Can I get AIDS from tattooing?

 

IMPORTANT NOTE

This section refers to tattooing specifically, and not to other forms of bodyart. Some, such as piercing and cutting, require the breaking of the client’s skin to a deeper level than what is achieved with a modern tattoo machine.

This section on AIDS & Tattooing has been contributed by Nick “Buccaneer” pirate@netcom.com Baban , who studied at the Univ. of Michigan School of Public Health, Dept. of Epidemiology. He spent the summer researching AIDS and IV drug use in NYC. “I’m not an expert, but I consider myself knowledgable. Any furthur questions about AIDS can be e-mailed to me.”

 

Obviously there is some concern about AIDS and tattooing because when you get a tattoo, you bleed. But the mechanism of transmission needs to be better understood.

AIDS is transmitted by intimate contact with bodily fluids, blood and semen being the most comon. Intimate contact means that the fluid carrying the AIDS virus (HIV) enters into your system.

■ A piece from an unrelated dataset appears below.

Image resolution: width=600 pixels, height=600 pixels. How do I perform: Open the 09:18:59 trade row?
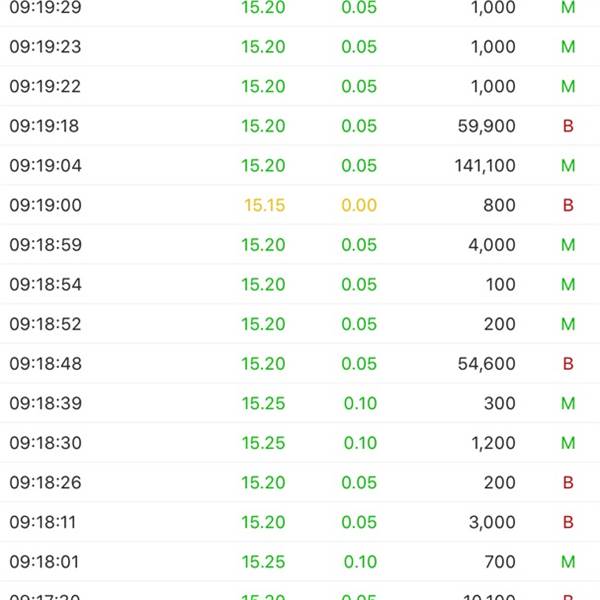(300, 245)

Injection drug users (IDUs) use hollow medical syringes and needles to inject drugs directly into their bloodstream. It is common practice to withdraw a little blood back into the syringe to delay the onset of the high. When needles are passed from IDU to IDU and reused without sterilization, some of that blood remains in the syringe and is passed on to the next user. If infected blood is passed, the recipient can become infected with HIV, which leads to AIDS.

Tattooing is VERY different from injecting drugs. The needles used in tattooing are not hollow. They do, however, travel back and forth through a hollow tube that acts as an ink reservoir. The tip of the tube is dipped into the ink, which draws a little into the tube. As the needle withdraws into the tube, it gets coated with ink. When it comes forward, it pierces your skin and deposits the ink. You then bleed a little through the needle hole. This happens several hundred times a second.